→ **WHAT YOU NEED TO DO**: In the data below, find the line containing "Screen dimensions: 640x360", then set down that line and every later line up to and including the line containing "Given: Open the AI Bingo settings icon", exactly.

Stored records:
*****
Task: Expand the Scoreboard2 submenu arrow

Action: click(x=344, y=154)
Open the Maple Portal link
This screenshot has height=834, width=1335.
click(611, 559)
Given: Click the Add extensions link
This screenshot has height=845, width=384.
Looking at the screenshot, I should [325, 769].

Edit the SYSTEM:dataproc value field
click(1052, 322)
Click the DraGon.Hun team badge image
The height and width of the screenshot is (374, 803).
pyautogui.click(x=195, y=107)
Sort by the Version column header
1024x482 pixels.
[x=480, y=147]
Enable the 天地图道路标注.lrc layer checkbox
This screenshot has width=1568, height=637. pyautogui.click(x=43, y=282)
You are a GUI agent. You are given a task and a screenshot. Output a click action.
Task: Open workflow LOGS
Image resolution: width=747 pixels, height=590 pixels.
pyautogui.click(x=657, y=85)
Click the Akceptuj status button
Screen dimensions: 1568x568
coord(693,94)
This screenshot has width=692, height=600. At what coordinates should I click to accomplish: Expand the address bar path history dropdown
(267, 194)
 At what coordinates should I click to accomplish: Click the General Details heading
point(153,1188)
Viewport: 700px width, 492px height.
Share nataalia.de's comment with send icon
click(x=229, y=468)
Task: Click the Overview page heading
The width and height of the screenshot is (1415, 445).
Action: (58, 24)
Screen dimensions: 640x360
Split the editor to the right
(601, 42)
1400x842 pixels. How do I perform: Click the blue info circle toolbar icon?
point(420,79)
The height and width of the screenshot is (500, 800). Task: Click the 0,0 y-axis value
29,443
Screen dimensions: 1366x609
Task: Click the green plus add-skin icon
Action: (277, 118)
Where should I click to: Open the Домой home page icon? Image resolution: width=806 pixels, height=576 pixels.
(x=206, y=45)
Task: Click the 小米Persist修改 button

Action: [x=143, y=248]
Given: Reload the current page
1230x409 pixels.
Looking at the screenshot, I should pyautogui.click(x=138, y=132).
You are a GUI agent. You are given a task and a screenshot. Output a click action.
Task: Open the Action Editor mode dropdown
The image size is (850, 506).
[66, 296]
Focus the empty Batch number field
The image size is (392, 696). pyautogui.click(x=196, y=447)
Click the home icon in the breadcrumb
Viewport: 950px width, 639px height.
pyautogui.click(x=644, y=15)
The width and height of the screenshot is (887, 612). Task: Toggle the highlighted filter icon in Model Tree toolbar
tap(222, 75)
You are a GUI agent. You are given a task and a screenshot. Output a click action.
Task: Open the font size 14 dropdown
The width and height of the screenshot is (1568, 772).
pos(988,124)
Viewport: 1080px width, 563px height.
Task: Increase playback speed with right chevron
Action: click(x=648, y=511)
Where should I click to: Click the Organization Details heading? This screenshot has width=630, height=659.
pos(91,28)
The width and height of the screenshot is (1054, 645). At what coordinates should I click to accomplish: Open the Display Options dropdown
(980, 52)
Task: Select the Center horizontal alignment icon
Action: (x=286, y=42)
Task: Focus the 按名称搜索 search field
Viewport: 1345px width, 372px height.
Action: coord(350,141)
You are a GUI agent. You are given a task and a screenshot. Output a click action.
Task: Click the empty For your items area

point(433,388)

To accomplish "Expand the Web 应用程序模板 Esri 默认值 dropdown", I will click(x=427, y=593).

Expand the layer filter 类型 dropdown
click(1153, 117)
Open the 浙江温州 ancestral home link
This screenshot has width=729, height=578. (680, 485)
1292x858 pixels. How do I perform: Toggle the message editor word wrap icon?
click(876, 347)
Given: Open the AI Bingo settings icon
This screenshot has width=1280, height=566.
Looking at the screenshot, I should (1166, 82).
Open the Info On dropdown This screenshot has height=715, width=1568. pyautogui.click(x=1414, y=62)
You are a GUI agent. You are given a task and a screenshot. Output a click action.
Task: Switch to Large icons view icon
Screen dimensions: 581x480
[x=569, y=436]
*****
→ **RESULT BELOW**:
Screen dimensions: 640x360
Split the editor to the right
(601, 42)
1400x842 pixels. How do I perform: Click the blue info circle toolbar icon?
point(420,79)
The height and width of the screenshot is (500, 800). Task: Click the 0,0 y-axis value
29,443
Screen dimensions: 1366x609
Task: Click the green plus add-skin icon
Action: (277, 118)
Where should I click to: Open the Домой home page icon? Image resolution: width=806 pixels, height=576 pixels.
(x=206, y=45)
Task: Click the 小米Persist修改 button

Action: [x=143, y=248]
Given: Reload the current page
1230x409 pixels.
Looking at the screenshot, I should pyautogui.click(x=138, y=132).
You are a GUI agent. You are given a task and a screenshot. Output a click action.
Task: Open the Action Editor mode dropdown
The image size is (850, 506).
[66, 296]
Focus the empty Batch number field
The image size is (392, 696). pyautogui.click(x=196, y=447)
Click the home icon in the breadcrumb
Viewport: 950px width, 639px height.
pyautogui.click(x=644, y=15)
The width and height of the screenshot is (887, 612). Task: Toggle the highlighted filter icon in Model Tree toolbar
tap(222, 75)
You are a GUI agent. You are given a task and a screenshot. Output a click action.
Task: Open the font size 14 dropdown
The width and height of the screenshot is (1568, 772).
pos(988,124)
Viewport: 1080px width, 563px height.
Task: Increase playback speed with right chevron
Action: click(x=648, y=511)
Where should I click to: Click the Organization Details heading? This screenshot has width=630, height=659.
pos(91,28)
The width and height of the screenshot is (1054, 645). At what coordinates should I click to accomplish: Open the Display Options dropdown
(980, 52)
Task: Select the Center horizontal alignment icon
Action: (x=286, y=42)
Task: Focus the 按名称搜索 search field
Viewport: 1345px width, 372px height.
Action: coord(350,141)
You are a GUI agent. You are given a task and a screenshot. Output a click action.
Task: Click the empty For your items area

point(433,388)

To accomplish "Expand the Web 应用程序模板 Esri 默认值 dropdown", I will click(x=427, y=593).

Expand the layer filter 类型 dropdown
click(1153, 117)
Open the 浙江温州 ancestral home link
This screenshot has width=729, height=578. (680, 485)
1292x858 pixels. How do I perform: Toggle the message editor word wrap icon?
click(876, 347)
Given: Open the AI Bingo settings icon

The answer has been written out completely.